Written
by Samanika
Translate
by Chusnianti
Setelah
dua hari, Jodha kembali bekerja. Dia telah sepenuhnya pulih dan merasa lebih
baik. Hari itu dia datang ke kantor dengan mengenakan rok pensil berwarna hitam
dengan kemeja biru terang. Dia mengenakan stiletto hitam favoritnya. Dia masuk
ke kantor, saat Ruqaiyya melihatnya dia langsung berlari dan memeluknya erat.
Ruqaiyya
(tersenyum luas): “Oh Jo! Aku sangat senang melihatmu! Bagaimana perasaanmu
sekarang?”
Jodha: “Aku
merasa baik-baik saja Ruqaiyya! Aku minta maaf tidak memberitahu kalian tentang
kondisiku.”
Ruqaiyya:
“Oh wajar saja, kau terlihat begitu lelah dan terlalu letih juga dengan
pekerjaanmu selama ini. Tapi aku benar-benar senang melihat mu kembali!”
Jodha: “aw...Ruqs!
Aku sangat merindukan kalian!”
Jodha
kemudian memberikan pelukan erat padanya. Dia telah menjadi teman yang
benar-benar dekat dengan mereka dalam beberapa bulan. Persahabatan mereka akan
terus berlanjut. Dengan cepat Jodha melepaskan pelukannya dan mengatakan bahwa
dia harus melapor pada Jalal sekarang dan mereka akan bertemu lagi di jam makan
siang. Kemudian dia berjalan menuju kabin Jalal dan Ruqaiyya memandang
perawakannya yang mungil mulai menghilang. “Apakah ini benar? Presdir
benar-benar memiliki perasaan pada Jodha?” Gumam Ruqaiyya.
*Falshback*
Jalal
tiba-tiba keluar dari kantor meninggalkan semua orang yang khawatir. Ruqaiyya
dan Salima yang ada dikabinnya begitu terkejut ketika Jala pergi dengan
tiba-tiba.
Ruqaiyya:
“Apa yang baru saja terjadi? Mengapa Presdir pergi seperti itu?”
Salima:
“Ruqs, aku pikir aku tahu masalahnya. Coba ingat, apa yang kau katakan pada
Presdir sebelumnya.”
Ruqaiyya:
“Um... aku hanya mengatakan bahwa Jodha sedang demam tinggi. Jadi?”
Salima:
“Aku sempat ragu sebelumnya, tapi sekarang aku benar-benar yakin.”
Ruqaiyya:
“Yakin tentang apa?
Salima:
“Bahwa Presdir memiliki perasaan pada Jodha.”
Ruqaiyya
tidak bisa percaya dengan apa yang didengarnya. Dia mendekati Salima. “Salima,
apa yang kau katakan. Apa yang membuatmu berpikir bahwa Presdir memiliki
perasaan untuknya??”
Salima:
“Ruqs, aku telah mengamati sikap Presdir selama hampir sebulan hingga sekarang.

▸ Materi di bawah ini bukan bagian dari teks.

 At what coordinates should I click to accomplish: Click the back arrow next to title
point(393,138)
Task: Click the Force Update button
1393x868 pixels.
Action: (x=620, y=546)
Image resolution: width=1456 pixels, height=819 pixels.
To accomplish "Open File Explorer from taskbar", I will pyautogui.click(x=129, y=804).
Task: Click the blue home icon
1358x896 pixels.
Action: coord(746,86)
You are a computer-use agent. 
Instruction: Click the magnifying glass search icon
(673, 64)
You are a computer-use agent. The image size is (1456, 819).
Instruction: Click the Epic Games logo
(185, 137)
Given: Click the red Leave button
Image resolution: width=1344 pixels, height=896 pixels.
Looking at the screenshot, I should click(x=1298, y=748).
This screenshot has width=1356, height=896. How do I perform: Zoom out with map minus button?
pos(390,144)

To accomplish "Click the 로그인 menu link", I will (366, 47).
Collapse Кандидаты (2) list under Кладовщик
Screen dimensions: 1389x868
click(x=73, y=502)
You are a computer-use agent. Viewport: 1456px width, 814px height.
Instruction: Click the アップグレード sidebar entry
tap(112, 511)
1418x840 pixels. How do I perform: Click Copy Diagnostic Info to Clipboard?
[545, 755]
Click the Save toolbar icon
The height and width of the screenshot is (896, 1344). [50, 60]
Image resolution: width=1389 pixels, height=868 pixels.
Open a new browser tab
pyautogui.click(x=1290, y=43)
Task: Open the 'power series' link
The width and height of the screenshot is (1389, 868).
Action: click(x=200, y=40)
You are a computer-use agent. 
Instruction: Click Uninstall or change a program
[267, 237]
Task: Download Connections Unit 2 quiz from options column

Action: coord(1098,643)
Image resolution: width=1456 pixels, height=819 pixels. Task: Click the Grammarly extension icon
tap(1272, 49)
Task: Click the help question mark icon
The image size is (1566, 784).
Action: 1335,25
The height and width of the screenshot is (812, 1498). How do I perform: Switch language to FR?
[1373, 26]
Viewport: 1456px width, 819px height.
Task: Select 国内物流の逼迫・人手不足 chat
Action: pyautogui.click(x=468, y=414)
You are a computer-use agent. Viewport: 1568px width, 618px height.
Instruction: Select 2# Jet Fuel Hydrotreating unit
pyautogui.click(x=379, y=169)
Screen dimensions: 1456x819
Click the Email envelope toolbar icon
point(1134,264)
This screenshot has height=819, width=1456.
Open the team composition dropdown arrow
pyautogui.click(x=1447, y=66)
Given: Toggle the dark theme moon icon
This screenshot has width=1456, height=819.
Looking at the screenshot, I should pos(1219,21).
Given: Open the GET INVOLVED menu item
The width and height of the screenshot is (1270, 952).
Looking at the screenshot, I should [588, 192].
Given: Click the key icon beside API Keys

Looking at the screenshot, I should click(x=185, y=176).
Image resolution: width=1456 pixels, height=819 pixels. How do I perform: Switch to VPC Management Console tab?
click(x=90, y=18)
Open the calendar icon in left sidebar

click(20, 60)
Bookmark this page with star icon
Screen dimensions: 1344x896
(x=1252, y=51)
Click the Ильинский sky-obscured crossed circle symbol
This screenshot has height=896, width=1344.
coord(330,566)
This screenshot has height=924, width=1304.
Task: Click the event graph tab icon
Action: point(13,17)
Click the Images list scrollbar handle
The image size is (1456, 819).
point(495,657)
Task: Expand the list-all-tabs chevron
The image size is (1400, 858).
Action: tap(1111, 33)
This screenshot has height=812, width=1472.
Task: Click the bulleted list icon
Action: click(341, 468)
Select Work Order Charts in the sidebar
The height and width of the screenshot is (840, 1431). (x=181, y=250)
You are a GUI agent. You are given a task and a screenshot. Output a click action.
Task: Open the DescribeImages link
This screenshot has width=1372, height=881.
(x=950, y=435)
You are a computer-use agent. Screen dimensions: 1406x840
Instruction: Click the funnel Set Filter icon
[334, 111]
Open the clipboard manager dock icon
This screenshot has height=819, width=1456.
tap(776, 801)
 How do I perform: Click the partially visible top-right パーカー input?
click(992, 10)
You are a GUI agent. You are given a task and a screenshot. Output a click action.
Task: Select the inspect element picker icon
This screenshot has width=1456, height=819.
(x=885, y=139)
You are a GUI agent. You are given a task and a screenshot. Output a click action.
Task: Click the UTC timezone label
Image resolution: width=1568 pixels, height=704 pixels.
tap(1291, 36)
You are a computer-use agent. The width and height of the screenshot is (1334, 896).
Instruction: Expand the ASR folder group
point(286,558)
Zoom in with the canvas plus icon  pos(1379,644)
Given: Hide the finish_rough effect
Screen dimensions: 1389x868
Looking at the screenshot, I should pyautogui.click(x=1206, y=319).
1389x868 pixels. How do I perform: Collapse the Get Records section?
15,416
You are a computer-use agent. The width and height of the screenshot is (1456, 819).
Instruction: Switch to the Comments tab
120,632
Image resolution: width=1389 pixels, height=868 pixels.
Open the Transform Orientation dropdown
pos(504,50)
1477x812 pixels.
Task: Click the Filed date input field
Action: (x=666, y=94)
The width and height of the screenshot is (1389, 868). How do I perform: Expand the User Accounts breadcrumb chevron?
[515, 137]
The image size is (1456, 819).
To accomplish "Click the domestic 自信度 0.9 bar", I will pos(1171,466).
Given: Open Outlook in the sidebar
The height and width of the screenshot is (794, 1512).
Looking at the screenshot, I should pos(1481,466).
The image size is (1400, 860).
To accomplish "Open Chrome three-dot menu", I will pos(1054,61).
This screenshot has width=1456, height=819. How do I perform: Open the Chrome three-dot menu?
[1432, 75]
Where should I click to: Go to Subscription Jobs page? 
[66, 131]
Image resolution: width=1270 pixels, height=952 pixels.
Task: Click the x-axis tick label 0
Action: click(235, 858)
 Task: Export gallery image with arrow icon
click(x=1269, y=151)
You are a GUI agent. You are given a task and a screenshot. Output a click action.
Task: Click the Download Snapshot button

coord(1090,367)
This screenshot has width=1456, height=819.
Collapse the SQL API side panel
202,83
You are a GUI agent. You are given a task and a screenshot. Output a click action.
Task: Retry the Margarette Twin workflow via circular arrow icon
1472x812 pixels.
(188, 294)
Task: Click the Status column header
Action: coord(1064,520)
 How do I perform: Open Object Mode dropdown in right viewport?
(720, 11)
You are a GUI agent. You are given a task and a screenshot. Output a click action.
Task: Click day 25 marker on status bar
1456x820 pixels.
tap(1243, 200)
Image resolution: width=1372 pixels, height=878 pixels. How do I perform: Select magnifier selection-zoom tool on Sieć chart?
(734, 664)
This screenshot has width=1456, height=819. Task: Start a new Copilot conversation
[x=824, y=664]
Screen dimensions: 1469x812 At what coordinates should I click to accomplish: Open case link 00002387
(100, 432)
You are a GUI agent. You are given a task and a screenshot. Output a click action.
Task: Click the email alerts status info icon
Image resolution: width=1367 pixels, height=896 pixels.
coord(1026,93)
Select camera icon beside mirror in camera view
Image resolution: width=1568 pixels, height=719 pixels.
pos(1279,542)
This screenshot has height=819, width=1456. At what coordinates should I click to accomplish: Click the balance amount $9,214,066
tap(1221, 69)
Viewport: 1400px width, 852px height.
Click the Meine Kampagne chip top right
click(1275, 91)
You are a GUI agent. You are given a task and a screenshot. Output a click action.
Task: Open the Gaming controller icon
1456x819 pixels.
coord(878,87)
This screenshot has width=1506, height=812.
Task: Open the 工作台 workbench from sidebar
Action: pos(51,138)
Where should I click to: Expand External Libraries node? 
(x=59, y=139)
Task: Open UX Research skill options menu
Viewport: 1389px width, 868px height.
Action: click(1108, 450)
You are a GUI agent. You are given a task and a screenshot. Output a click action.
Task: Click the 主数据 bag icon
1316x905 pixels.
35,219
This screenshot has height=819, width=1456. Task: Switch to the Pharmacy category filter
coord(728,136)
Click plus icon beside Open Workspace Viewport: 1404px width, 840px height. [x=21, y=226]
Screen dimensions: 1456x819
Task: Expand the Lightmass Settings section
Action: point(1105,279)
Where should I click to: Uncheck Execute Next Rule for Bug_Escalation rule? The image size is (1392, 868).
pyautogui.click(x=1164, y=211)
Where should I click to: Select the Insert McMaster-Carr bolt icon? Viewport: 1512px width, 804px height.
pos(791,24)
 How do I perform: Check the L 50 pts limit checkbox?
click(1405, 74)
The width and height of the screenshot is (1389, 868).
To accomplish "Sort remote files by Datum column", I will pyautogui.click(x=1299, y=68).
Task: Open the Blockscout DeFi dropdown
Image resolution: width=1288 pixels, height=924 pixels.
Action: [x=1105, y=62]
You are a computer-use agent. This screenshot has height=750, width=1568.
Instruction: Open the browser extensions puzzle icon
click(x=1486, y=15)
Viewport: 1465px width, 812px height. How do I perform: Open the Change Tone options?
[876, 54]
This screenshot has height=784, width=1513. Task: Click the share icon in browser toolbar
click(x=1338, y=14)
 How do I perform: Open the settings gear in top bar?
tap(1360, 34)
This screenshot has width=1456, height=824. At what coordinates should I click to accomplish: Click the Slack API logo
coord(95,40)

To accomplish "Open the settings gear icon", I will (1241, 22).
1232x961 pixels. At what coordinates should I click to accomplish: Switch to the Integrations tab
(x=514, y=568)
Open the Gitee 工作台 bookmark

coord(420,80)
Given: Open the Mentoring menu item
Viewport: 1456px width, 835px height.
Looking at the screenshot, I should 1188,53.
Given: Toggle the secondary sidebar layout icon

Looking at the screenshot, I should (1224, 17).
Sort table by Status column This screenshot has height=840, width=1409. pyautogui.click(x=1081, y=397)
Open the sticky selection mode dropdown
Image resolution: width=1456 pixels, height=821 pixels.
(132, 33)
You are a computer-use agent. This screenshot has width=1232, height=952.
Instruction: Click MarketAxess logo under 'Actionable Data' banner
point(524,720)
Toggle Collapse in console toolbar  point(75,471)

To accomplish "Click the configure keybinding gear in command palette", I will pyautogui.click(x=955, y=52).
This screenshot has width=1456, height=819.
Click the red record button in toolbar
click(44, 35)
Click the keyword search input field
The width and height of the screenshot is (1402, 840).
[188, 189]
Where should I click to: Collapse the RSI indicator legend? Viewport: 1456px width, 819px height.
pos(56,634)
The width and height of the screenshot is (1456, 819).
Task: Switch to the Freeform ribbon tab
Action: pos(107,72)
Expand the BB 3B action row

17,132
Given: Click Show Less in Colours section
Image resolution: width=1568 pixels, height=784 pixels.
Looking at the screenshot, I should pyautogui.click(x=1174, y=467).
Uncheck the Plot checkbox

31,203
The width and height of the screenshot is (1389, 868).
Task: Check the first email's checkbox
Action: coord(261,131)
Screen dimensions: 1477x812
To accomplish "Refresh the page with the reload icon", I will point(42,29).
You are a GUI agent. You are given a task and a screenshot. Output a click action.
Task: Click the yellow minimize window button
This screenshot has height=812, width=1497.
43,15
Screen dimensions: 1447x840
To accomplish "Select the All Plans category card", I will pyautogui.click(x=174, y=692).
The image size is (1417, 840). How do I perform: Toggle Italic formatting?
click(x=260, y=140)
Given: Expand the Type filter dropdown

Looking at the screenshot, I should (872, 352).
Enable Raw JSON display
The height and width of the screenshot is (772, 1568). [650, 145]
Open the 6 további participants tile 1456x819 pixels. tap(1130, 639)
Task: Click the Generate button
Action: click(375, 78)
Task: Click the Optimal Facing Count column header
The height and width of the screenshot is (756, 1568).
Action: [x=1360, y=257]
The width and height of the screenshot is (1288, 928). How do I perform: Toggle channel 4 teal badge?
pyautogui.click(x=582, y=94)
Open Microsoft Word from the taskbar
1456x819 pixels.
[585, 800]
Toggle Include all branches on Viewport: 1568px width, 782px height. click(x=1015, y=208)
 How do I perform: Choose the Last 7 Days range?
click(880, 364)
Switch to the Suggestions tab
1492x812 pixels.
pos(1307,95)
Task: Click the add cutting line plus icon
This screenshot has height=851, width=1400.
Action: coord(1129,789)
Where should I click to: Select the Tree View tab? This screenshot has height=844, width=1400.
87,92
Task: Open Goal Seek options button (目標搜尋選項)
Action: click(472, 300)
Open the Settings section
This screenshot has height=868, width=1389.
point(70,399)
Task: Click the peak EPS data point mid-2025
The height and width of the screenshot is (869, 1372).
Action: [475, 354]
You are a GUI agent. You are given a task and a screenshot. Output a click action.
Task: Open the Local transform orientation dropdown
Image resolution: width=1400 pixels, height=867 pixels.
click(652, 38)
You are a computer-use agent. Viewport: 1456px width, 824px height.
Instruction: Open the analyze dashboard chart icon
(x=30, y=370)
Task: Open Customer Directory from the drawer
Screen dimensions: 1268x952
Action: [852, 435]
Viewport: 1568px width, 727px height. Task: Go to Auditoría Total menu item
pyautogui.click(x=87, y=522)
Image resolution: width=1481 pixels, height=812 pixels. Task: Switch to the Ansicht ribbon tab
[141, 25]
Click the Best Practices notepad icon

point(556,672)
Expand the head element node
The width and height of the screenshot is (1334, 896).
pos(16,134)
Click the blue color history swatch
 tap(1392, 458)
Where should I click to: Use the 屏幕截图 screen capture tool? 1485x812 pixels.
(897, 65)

Perilakunya benar-benar diluar kebiasaannya. Dia selalu gelisah dan cemas
sepanjang waktu, begitu banyak pekerjaan yang dia abaikan. Dia juga melupakan
hal-hal penting seperti pertemua, padahal sebelumnya dia tidak pernah melupakan
satu hal pun. Juga, dia sering melamun sehingga aku harus berteriak untuk
mendapatkan perhatiannya.”
Ruqaiyya:
“Tetapi dengan cara apa itu berhubungan dengan Jodha?”
Salima:
“setiap kali Jodha datang di kabin, matanya akan berbinar. Dia mulai tersenyum
lebar. Aku belum pernah melihat dia tersenyum sebanyak itu. Setiap kali nama
Jodha disebut, dia akan langsung bersemangat. Bahkan, ketika aku mengatakan
padanya bahwa aku ingin minta izin karena aku ingin pergi berbelanja dengan
Jodha, dia mulai bertanya padaku banyak pertanyaan yang berkaitan dengan dia.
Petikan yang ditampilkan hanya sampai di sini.